## INTRODUCTION

![image.png](attachment:45dac849-ec41-4e05-8250-81921ad88e1d.png)

Customer segmentation is the division of customers into groups based on common characteristics in order to increase sales through personalized content tailored to the respective segment.

There are various methods of customer segmentation, including clustering, RFM segmentation and predictive models.In this notebook we will focus on customer segmentation with RFM.
The “RFM” in RFM analysis stands for recency, frequency and monetary value. These are the metrics that will be considered.

* Recency – How recently did the customer purchase? Highest score refers to the customer with the nearest last shopping date

* Frequency – How often do they purchase?Total number of purchases. this value can be the number of Invoices or the number of products in an invoice or the number of website visits. In other words, it can be not only purchasing the product, but also using the service.

* Monetary Value – How much do they spend?

## Context

The dataset named Online Retail II was obtained from a UK-based online store and includes sales from 01/12/2009 to 09/12/2011.

This company sells souvenirs and most of their customers are also wholesalers. Within the scope of this study, only 2010-2011 sales will be consedered.

## Business Problem

Our aim is to apply RFM analysis to the online retail II dataset and to include customers with common behaviors in the same groups and segment them to develop special sales and marketing techniques for these groups.

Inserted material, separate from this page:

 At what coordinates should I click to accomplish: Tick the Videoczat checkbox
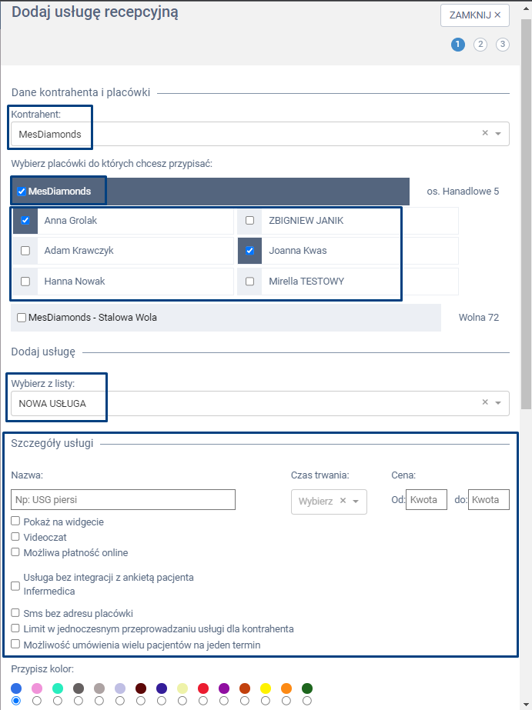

The company believes that marketing activities specific to customer segments with common behaviors will increase revenue. For example, it is desired to organize different campaigns for new customers and different campaigns to retain customers, which are very profitable for the company.

## Task Details

* Data Preprocessing
* Calculating RFM Metrics
* Calculating RFM Scores
* Creating RFM Segments

## Attribute Information:

**InvoiceNo:** Invoice number. The unique number of each transaction, that is, the invoice. Aborted operation if it starts with C.

**StockCode:** Product code. Unique number for each product.

**Description:** Product name

**Quantity:** Number of products. It expresses how many of the products on the invoices have been sold.

**InvoiceDate:** Invoice date and time.

**UnitPrice:** Product price (in GBP)

**CustomerID:** Unique customer number

**Country:** Country name. Country where the customer lives.

### IMPORTING LIBRARIES AND DATA

In [1]:
import datetime as dt
import pandas as pd
!pip install openpyxl
pd.set_option('display.max_columns', None)
pd.set_option('display.max_rows', None)
pd.set_option('display.float_format', lambda x: '%.5f' % x)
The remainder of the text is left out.